Tirant son nom du Comité de Bâle, créé en 1974, à l’initiative des gouverneurs des banques centrales des pays membres du G10, dont l’objectif était alors d’améliorer la stabilité du système bancaire international, l’accord de Bâle I, signé en 1988, consiste dans un ensemble de recommandations visant à promouvoir le ratio de Cooke, selon lequel le volume des fonds propres réglementaires d’un établissement de crédits et l’ensemble des engagements de crédits de celui-ci ne peuvent être inférieurs à 8 %.

Désignant ainsi, sous le terme de fonds propres réglementaires, le capital de l’établissement financier au sens strict, mais aussi 50 % des dettes subordonnées, l’accord de Bâle I entend, de cette manière, renforcer la solidité du système bancaire, se limitant toutefois à formuler, pour les états, des règles de bonne conduite, que ceux-ci restent ensuite libres d’appliquer ou non, l’Union Européenne ayant traduit ses conseils par le ratio de solvabilité européen, dans une directive du 18 décembre 1989, suivie, aujourd’hui, par plus d’une centaine de pays.
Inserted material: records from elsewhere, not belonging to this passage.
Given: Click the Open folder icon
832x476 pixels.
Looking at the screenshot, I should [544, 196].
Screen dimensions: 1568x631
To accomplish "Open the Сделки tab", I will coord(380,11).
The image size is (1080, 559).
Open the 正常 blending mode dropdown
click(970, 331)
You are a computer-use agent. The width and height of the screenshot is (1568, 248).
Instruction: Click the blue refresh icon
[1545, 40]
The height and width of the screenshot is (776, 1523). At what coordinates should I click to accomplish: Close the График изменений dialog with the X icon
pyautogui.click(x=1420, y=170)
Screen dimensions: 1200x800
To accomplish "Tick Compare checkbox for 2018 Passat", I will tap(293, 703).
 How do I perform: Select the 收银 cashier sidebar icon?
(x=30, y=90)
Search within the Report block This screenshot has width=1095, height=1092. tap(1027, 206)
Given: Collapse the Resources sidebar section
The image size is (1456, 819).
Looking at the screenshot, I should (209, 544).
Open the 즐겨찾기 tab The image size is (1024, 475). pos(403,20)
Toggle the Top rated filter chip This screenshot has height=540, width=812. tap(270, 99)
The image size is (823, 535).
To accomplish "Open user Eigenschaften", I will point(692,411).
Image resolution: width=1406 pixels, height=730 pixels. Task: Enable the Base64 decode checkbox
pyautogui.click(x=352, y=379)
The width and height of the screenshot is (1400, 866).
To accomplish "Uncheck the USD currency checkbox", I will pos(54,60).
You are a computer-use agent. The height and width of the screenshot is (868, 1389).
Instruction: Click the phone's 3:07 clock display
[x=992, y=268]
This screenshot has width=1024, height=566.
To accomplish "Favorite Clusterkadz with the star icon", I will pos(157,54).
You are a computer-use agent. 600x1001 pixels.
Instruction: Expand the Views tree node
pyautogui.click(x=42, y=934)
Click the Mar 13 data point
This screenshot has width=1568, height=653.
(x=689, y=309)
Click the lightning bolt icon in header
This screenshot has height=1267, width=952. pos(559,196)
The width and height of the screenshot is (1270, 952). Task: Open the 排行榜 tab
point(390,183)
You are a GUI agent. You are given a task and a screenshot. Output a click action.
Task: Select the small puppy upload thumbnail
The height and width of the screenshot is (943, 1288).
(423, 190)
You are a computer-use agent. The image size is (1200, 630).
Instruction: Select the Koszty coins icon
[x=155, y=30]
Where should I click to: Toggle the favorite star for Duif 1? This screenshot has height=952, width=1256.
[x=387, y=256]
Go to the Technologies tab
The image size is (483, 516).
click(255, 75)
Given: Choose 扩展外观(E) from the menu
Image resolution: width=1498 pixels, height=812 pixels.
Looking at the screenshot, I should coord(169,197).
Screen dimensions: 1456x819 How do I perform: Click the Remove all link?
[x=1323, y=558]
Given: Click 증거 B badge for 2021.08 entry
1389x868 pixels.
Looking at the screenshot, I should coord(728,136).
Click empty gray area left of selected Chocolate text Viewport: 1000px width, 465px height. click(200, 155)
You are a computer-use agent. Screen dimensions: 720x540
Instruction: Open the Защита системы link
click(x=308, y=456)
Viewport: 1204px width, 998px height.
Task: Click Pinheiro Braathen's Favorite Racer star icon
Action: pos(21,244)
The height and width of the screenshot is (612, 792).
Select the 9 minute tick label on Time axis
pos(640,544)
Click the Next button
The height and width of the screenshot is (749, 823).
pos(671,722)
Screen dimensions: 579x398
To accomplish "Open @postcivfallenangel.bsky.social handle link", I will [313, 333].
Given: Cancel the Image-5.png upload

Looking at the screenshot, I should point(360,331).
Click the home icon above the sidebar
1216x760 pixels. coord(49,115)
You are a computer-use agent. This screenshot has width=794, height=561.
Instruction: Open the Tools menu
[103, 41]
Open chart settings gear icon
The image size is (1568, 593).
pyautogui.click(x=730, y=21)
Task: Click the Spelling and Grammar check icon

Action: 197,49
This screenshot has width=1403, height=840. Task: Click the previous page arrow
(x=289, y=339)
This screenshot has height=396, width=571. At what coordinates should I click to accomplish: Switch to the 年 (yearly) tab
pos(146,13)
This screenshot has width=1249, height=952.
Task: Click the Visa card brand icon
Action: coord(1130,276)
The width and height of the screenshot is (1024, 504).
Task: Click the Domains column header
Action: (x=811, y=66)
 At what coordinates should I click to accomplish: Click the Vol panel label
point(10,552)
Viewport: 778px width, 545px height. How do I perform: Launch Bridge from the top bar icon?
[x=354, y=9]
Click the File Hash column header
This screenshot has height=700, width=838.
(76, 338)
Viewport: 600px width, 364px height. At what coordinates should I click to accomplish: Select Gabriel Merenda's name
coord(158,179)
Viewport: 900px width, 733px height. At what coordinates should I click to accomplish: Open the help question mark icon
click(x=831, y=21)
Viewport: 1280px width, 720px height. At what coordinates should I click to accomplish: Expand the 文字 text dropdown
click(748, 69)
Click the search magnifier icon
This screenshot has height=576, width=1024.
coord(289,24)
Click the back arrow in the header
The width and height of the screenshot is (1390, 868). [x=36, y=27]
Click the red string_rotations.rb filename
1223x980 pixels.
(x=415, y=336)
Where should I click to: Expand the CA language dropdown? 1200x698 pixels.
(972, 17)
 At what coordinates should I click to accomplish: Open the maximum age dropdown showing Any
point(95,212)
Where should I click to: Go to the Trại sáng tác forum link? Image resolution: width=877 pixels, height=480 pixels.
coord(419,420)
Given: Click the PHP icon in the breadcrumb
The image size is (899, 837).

Se présentant toutefois comme une première étape dans l’élaboration de règles plus complexes, l’accord de Bâle I a montré certaines lacunes, concernant notamment la pondération des engagements de crédits, conduisant les établissements financiers à mettre en place des opérations d’arbitrage prudentiel, ce d’autant que les années 1990 ont aussi vu se développer des produits dérivés dont le risque était hors bilan, rendant ainsi nécessaire l’adaptation en 1996 des règles instaurées, imposant alors un ratio de fonds propres distinct de la somme des engagements hors bilan.